=== Aufgabe a ===
Schreibe aus dem Interview zu den Energiepreisen den Abschnitt wortgetreu ab, beginnend bei „Steigende Kosten schweben“ und endend bei „die Menschen umtreiben.“.
── Textauszug
Steigende Kosten schweben wie ein Damoklesschwert über den Menschen

Die Preise für Energie sind 2022 explodiert. Eine große Herausforderung für Menschen, die ohnehin schon wenig haben. Eine Herausforderung auch für soziale Einrichtungen wie Altenheime, Kitas oder Krankenhäuser. Im Interview schildert Michaela Hofmann, Referentin für Armutsfragen, welche Sorgen die Menschen umtreiben. 

Frau Hofmann, was bedeutet die Energiepreisentwicklung für Menschen mit wenig Geld? 


Michaela Hofmann: Was uns die Leute in unseren Beratungen rückmelden, ist, dass sich bei ihnen gerade alles darauf zentriert, den Lebensunterhalt zu sichern. Dazugehört insbesondere, die Wohnung, den Strom und das Heizen zahlen zu können. Sie haben Angst davor, dass sie die Wohnung verlieren, im Dunkeln oder Kalten sitzen und nicht kochen zu können. Das ist anders als in den Jahren zuvor, und das macht den Menschen Angst. Hinzu kommt, dass alles, was an Geld in die Energie fließt, nicht mehr für andere Dinge des täglichen Lebens zur Verfügung steht. Das Problem ist inzwischen auch in der Mittelschicht angekommen. Auch Haushalte mit mittlerem Einkommen fürchten sich davor, ihre Strom- und Gasrechnung nicht mehr bezahlen zu können. 


Wie hat sich die Situation im Laufe des Jahres 2022 verändert? 


Michaela Hofmann: Am Anfang herrschte Durcheinander, es gab immer neue Schreckensmeldungen, was die Energiepreise anging, und wir haben eine enorme Angst und Unsicherheit bei den Menschen gespürt. Dann gab es die einzelnen Entlastungspakete, und damit ging eine Beruhigung einher. Inzwischen würde ich sagen, die Leute haben gelernt, damit umzugehen, doch die zu erwartenden Kosten hängen nach wie vor wie ein Damoklesschwert über ihnen. Gleichzeitig sind sie damit beschäftigt, alle anderen durch die Inflation gestiegenen Preise aufzufangen. Ich habe den Eindruck, momentan ist es wie bei der Ruhe vor dem Sturm: Man weiß, dass was kommt, aber nicht genau, was. Und auf was soll man sich dann vorbereiten? Denn viele Abschlagszahlungen wurden erhöht, aber eine Endabrechnung für 2022 hat noch niemand.
────
── Vorliegende Daten
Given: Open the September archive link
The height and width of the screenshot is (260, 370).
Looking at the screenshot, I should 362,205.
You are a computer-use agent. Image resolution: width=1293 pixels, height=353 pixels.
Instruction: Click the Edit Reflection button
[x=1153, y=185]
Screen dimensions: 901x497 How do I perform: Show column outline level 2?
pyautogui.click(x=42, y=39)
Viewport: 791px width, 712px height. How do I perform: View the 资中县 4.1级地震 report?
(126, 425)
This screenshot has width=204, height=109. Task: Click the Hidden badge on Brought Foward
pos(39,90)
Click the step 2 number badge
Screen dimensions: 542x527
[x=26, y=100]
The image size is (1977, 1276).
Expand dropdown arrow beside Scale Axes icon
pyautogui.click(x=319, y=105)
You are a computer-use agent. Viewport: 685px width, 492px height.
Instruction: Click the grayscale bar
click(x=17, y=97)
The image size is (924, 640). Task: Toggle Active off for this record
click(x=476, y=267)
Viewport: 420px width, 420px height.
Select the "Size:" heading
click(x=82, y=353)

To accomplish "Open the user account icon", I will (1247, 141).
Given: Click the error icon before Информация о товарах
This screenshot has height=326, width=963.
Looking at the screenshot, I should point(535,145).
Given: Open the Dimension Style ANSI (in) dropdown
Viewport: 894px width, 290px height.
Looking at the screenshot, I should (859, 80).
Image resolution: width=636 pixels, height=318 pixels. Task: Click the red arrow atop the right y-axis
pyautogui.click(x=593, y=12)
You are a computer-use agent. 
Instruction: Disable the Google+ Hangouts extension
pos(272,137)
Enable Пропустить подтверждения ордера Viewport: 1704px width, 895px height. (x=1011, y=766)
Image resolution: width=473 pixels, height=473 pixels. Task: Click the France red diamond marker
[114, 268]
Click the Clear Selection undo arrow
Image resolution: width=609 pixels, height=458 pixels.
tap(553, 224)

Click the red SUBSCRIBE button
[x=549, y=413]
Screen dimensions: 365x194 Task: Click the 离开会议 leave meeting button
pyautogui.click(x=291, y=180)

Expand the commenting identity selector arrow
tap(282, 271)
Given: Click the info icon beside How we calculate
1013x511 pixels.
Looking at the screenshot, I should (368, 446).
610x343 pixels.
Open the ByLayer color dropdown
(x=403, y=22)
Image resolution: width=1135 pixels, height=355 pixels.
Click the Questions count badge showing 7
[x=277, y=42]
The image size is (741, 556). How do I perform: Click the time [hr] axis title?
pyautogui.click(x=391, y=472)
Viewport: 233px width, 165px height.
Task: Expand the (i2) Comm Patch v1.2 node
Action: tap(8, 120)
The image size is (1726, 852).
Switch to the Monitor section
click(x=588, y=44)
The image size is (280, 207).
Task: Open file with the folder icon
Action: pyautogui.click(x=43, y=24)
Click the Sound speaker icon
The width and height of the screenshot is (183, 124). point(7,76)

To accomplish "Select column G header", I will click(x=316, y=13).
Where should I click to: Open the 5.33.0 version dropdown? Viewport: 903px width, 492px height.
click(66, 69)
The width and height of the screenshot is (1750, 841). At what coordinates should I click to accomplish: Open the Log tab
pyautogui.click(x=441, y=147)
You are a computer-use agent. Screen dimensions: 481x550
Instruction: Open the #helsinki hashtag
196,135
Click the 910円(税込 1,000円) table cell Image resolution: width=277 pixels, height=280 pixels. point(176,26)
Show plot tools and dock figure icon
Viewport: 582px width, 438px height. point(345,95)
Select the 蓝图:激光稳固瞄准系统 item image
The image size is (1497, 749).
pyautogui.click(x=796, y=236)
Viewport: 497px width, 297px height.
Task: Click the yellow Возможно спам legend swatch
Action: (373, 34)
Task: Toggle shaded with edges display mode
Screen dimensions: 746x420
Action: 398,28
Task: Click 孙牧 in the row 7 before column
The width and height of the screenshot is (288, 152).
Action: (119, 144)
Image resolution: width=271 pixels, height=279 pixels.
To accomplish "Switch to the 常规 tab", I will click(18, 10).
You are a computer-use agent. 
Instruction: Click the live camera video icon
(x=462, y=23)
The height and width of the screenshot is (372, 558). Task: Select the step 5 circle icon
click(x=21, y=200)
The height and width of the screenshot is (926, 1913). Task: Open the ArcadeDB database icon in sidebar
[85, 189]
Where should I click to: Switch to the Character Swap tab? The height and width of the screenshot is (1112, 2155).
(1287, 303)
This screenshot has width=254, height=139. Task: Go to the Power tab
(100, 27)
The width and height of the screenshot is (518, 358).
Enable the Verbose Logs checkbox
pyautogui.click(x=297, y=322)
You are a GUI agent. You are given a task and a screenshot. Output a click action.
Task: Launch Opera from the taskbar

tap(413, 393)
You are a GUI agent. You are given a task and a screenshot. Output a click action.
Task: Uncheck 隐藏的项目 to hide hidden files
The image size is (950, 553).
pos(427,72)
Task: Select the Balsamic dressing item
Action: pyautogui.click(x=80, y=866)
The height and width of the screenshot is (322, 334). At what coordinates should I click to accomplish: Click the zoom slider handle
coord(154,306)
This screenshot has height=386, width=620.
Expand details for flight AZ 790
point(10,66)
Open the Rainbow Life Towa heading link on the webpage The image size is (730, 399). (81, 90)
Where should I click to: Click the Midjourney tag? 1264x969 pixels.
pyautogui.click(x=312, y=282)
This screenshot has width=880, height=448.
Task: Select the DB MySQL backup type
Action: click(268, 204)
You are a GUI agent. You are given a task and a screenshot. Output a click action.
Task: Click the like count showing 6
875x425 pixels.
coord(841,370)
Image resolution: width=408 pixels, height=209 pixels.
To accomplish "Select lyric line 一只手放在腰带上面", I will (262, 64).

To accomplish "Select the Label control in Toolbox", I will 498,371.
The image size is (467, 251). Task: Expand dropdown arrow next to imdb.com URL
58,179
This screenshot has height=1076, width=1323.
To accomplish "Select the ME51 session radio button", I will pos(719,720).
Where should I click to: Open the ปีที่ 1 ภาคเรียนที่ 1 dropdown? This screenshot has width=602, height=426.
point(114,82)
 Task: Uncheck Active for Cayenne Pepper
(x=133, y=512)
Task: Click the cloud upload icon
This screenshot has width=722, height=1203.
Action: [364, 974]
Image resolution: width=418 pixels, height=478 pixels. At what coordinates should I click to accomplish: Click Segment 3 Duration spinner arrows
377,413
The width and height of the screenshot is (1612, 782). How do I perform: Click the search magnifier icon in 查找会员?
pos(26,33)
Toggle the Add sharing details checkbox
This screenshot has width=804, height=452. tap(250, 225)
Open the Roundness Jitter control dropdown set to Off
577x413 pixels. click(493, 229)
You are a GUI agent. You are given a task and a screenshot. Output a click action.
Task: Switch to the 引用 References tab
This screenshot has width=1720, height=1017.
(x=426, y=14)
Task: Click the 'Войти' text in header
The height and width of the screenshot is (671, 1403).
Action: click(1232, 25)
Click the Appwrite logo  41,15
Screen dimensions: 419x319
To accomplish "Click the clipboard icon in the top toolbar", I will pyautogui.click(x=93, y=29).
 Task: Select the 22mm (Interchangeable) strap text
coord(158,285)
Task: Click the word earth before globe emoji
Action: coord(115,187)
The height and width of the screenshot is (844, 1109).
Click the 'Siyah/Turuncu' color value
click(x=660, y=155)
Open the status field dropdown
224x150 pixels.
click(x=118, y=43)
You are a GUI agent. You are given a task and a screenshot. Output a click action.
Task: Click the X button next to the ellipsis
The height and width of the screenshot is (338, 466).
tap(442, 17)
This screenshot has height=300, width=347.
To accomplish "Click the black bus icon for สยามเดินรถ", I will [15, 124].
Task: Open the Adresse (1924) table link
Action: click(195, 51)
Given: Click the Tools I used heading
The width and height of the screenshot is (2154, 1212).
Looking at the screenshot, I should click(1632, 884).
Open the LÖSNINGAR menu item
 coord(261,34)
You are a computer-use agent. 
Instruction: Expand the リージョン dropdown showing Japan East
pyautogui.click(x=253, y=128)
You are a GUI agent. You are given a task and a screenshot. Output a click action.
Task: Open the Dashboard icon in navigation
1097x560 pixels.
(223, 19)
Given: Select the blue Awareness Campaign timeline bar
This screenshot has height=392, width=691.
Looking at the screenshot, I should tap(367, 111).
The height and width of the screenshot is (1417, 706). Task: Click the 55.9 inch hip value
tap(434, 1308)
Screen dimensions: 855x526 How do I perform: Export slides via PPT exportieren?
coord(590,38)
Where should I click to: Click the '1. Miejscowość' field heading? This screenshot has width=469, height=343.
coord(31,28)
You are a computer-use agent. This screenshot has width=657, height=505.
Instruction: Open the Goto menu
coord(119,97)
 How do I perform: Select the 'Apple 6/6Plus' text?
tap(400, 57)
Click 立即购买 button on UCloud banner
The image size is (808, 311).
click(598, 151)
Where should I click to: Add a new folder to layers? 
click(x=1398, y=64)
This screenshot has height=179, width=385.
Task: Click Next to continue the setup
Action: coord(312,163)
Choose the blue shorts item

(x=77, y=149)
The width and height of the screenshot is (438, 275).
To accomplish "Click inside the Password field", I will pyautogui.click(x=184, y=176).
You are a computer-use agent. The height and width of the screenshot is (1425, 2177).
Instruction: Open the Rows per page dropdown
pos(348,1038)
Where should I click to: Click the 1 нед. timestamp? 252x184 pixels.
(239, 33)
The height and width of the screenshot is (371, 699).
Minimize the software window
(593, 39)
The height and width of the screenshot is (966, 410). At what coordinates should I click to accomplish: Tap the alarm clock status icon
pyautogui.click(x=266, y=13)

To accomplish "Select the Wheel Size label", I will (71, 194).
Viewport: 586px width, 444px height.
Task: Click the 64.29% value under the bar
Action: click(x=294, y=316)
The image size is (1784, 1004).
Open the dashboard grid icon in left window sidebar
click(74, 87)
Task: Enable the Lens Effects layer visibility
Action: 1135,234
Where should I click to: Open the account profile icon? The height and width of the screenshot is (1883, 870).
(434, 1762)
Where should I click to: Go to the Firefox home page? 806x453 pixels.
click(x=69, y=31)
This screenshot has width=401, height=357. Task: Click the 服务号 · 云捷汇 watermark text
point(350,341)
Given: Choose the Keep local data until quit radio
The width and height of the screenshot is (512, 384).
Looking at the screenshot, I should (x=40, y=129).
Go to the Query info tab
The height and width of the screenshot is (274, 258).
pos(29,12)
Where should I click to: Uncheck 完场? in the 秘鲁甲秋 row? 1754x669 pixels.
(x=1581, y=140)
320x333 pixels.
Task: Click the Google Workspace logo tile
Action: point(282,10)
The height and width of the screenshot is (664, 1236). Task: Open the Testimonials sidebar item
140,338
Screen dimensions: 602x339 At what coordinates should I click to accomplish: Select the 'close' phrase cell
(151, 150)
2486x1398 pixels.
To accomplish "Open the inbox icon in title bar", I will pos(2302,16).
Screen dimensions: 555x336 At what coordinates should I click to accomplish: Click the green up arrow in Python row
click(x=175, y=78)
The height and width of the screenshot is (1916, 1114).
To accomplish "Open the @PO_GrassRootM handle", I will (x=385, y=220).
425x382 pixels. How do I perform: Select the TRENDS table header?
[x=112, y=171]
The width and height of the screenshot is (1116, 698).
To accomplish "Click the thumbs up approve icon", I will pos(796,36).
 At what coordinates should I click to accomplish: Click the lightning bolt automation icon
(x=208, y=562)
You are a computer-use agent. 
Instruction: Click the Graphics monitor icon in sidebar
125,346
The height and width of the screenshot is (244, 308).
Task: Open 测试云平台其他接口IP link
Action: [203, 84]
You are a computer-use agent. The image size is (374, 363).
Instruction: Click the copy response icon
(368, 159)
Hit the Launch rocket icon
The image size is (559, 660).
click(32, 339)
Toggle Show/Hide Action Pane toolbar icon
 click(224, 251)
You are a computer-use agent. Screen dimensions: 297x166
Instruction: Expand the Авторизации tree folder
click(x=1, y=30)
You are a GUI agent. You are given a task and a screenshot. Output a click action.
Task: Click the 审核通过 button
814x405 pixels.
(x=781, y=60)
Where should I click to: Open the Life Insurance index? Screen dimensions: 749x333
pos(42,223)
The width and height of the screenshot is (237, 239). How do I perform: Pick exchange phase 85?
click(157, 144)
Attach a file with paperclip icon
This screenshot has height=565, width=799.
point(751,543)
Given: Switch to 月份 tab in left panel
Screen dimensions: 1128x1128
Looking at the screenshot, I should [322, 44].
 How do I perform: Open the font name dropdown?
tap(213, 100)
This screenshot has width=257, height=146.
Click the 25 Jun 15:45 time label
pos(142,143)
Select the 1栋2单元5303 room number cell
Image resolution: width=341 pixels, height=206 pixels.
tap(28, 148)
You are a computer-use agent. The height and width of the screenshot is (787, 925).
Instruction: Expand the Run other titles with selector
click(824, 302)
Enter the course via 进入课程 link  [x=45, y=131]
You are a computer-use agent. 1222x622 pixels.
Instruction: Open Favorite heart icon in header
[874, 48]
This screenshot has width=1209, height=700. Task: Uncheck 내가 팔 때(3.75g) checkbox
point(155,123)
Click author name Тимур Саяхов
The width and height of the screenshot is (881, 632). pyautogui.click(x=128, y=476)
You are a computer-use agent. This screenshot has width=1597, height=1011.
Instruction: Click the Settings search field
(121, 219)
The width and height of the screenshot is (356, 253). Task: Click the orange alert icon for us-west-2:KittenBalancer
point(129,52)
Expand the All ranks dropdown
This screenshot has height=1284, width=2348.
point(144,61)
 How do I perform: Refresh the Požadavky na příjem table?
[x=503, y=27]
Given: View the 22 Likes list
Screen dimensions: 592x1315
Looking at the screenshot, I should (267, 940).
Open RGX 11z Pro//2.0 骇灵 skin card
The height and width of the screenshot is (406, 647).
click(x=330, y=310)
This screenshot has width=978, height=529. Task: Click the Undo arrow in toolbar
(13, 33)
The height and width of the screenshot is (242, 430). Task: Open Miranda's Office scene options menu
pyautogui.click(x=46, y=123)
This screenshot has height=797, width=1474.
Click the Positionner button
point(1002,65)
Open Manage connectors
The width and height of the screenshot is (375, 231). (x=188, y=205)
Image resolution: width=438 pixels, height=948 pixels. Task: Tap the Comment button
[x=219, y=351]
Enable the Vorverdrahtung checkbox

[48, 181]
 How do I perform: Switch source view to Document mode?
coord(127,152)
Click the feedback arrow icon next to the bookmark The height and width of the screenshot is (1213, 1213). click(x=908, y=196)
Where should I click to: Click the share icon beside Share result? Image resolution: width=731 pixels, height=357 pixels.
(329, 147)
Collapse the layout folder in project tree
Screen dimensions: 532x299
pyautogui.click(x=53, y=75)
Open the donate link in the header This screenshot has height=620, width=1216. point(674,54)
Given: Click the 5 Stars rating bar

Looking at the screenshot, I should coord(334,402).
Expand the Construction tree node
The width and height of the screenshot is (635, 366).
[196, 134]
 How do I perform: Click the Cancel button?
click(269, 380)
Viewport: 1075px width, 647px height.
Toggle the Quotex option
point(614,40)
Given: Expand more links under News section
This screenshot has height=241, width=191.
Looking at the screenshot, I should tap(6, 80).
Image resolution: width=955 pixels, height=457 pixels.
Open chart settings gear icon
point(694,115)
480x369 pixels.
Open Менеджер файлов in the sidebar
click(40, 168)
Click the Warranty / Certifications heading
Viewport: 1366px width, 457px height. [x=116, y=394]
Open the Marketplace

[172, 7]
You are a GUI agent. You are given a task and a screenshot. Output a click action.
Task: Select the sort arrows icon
────
=== Aufgabe b ===
Aktualisiere die Datenzeilen oben, beginnend bei der Zeile mit „Image resolution: width=636“ und endend bei der Zeile mit „Enable Пропустить подтверждения“: Ersetze „red arrow“ durch „green arrow“ und gib nur diese Zeilen sonst unverändert wieder.

=== Antwort a ===
Steigende Kosten schweben wie ein Damoklesschwert über den Menschen

Die Preise für Energie sind 2022 explodiert. Eine große Herausforderung für Menschen, die ohnehin schon wenig haben. Eine Herausforderung auch für soziale Einrichtungen wie Altenheime, Kitas oder Krankenhäuser. Im Interview schildert Michaela Hofmann, Referentin für Armutsfragen, welche Sorgen die Menschen umtreiben.

=== Antwort b ===
Image resolution: width=636 pixels, height=318 pixels. Task: Click the green arrow atop the right y-axis
pyautogui.click(x=593, y=12)
You are a computer-use agent. 
Instruction: Disable the Google+ Hangouts extension
pos(272,137)
Enable Пропустить подтверждения ордера Viewport: 1704px width, 895px height. (x=1011, y=766)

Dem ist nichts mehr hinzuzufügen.